In conclusion, this long-term study highlights important findings. It shows similar visual outcomes between patients who underwent PKP and KPro as second interventions after one failed corneal graft. Overall, KPro patients tended to develop more glaucoma-related complications and vitreoretinal disease, which can compromise visual potential, as well as melt and extrusion which often cause device failure. The impact of these complications is in balance with the high failure and regraft rates in PKP. As it is, KPro is a valid alternative to PKP in reliable patients who prefer not to receive multiple subsequent grafts. However, our findings also suggest the need for better complication management in KPro, which could eventually favor its implantation.

Summary

What was known before

  • Patients with corneal blindness usually receive PKP as a first intervention.
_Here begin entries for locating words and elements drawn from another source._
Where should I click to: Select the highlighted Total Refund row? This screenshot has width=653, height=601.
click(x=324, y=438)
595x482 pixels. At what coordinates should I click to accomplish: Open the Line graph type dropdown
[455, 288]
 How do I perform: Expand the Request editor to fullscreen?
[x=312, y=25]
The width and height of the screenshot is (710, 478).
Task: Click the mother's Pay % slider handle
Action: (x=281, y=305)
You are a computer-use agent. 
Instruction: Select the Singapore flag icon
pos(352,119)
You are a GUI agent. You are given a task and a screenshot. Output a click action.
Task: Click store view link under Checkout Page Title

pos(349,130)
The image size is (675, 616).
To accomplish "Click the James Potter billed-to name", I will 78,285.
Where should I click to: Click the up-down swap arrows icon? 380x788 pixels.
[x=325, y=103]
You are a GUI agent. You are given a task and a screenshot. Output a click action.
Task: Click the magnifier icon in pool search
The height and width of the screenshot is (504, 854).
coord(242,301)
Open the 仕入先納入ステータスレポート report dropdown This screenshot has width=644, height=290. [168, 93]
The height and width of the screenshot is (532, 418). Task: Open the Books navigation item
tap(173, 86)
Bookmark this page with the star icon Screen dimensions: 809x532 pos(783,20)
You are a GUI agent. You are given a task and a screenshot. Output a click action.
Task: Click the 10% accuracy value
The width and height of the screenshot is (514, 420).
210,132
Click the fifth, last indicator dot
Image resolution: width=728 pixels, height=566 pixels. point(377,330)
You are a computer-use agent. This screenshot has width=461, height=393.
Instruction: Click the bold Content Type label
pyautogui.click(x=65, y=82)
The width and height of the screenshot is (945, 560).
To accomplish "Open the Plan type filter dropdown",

If the first graft fails, they often undergo multiple additional PKPs before being considered for KPro.

  • There is insufficient evidence comparing long-term outcomes of PKP and KPro after a single failed corneal graft.

What this study adds

  • In this large study with a long follow-up duration, visual outcomes were similar between the PKP and KPro groups.

  • Complication profiles were different, with more posterior segment complications in the KPro group, and more corneal complications in the PKP group.

  • PKP failed and necessitated regraft more often than KPro.